:: Ejercicio 1 ::
Según el extracto sobre la industria automotriz, ¿por qué varias automotrices podrían mover plantas hacia territorio estadounidense?
:: Ejercicio 2 ::
Responde estas preguntas a partir del extracto sobre la industria automotriz:
(a) ¿Qué porcentaje de sus ventas al exterior destinó Brasil a Argentina?
(b) ¿A qué estado se trasladará la planta de Toyota de Nuevo México y en cuánto tiempo?
(c) ¿Por cuántos meses más renovó el gobierno de Lula da Silva las cuotas para importar sin arancel kits de piezas para vehículos electrificados?

:: Extracto de la fuente ::
En cambio, tanto para Argentina como para México las exportaciones son esenciales para sostener la escala industrial. Mientras las fábricas locales exportan el 65% a Brasil, América Central el 12,8%, Perú el 6,9%, Chile el 6% y Colombia el 4,6%; México exporta el 75,9% a Estados Unidos, el 12,5% a Canadá, el 2,8% a Alemania y el 1,7% a Brasil y el 0,8% a Argentina.

Lo que sí tienen en común los tres países es que hay un destino principal para sus exportaciones. En el caso de Brasil, el 56% de sus ventas al exterior fueron a Argentina; México le vendió el 75,9% a Estados Unidos, y Argentina el 65% a Brasil.

Distinta mirada geopolítica

Pero el debate en cada país es distinto. México recibió fuertes inversiones de fábricas europeas y chinas a través del nearshoring, la estrategia que traslada producción industrial a países cercanos a grandes mercados para reducir costos y tiempos logísticos.

Sin embargo, hoy enfrenta la política arancelaria de Estados Unidos, que confirmó recientemente la decisión de no renovar por 16 años el T-MEC, el tratado de libre comercio entre México, Estados Unidos y Canadá. Ese escenario podría empujar a varias automotrices a mover plantas hacia territorio estadounidense, como ya anunció Toyota con su planta de Nuevo México, que será trasladada en cuatro años a Texas.

Brasil intenta, por su parte, controlar la entrada de marcas chinas con condiciones ventajosas como las actuales, en las que importan autos completos para armar únicamente en plantas locales sin pagar arancel de importación.

Según declaró Fabio Rua, vicepresidente de General Motors Sudamérica, recientemente a Folha do Sao Paulo, Chevrolet presentó una propuesta al vicepresidente Geraldo Alckmin, exministro de Industria y Comercio, para que el arancel de importación se vincule a la producción individual de cada automotriz.

Lo hizo en medio de la invasión de autos eléctricos chinos en el mercado brasileño y en respuesta a la decisión del gobierno de Lula da Silva de renovar por otros seis meses las cuotas que permiten la importación de kits de piezas para vehículos electrificados sin pago de arancel.

:: Datos en bruto ::
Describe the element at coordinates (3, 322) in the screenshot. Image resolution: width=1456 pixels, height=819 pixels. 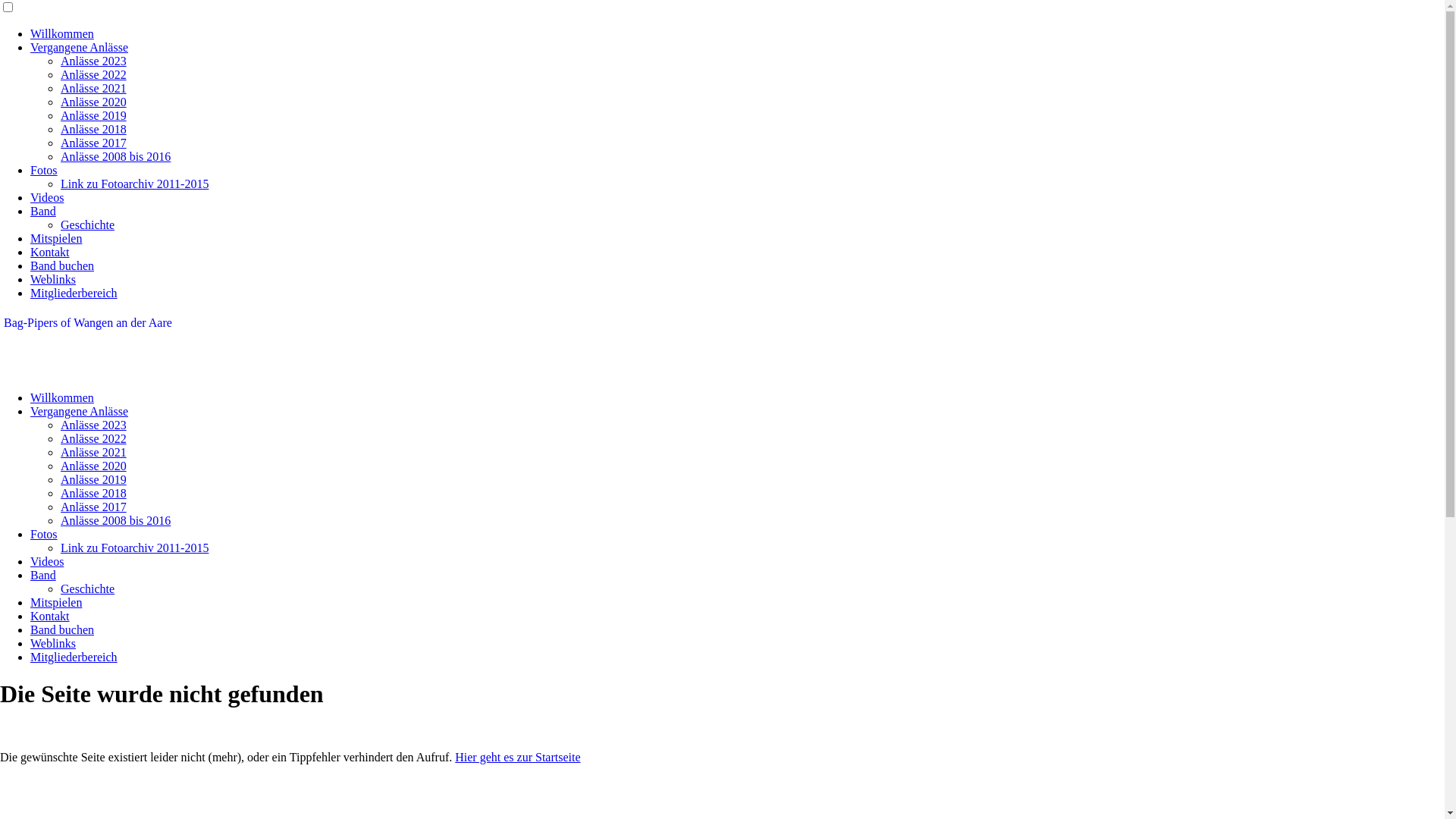
I see `'Bag-Pipers of Wangen an der Aare'` at that location.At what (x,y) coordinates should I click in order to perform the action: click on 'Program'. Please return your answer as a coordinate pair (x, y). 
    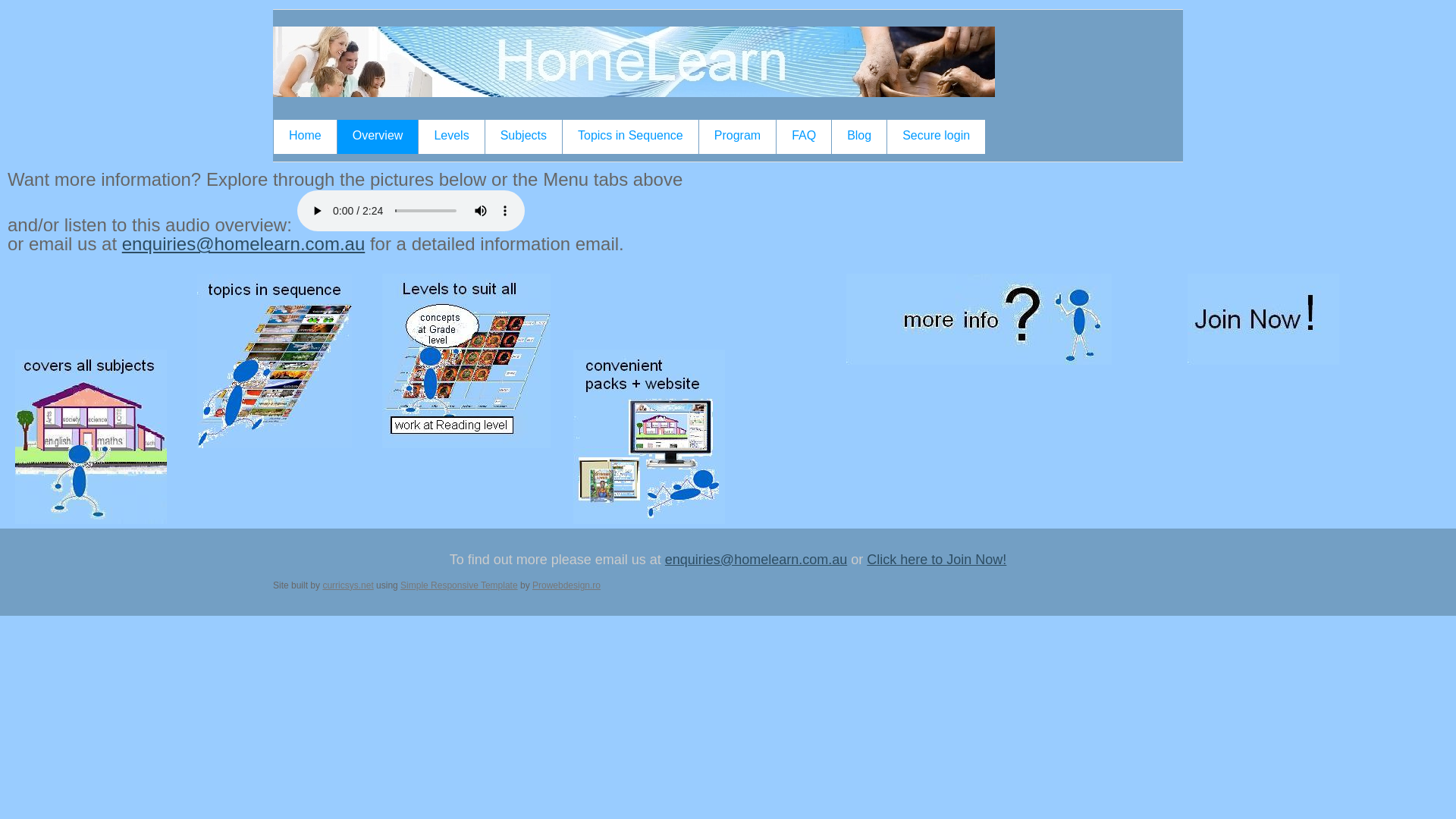
    Looking at the image, I should click on (737, 136).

:: Respuesta 1 ::
Porque México enfrenta la política arancelaria de Estados Unidos, que confirmó recientemente la decisión de no renovar por 16 años el T-MEC. Ese escenario podría empujar a esas automotrices a trasladarse. Toyota ya lo anunció con su planta de Nuevo México.

:: Respuesta 2 ::
(a) El 56%.
(b) A Texas, en cuatro años.
(c) Por otros seis meses.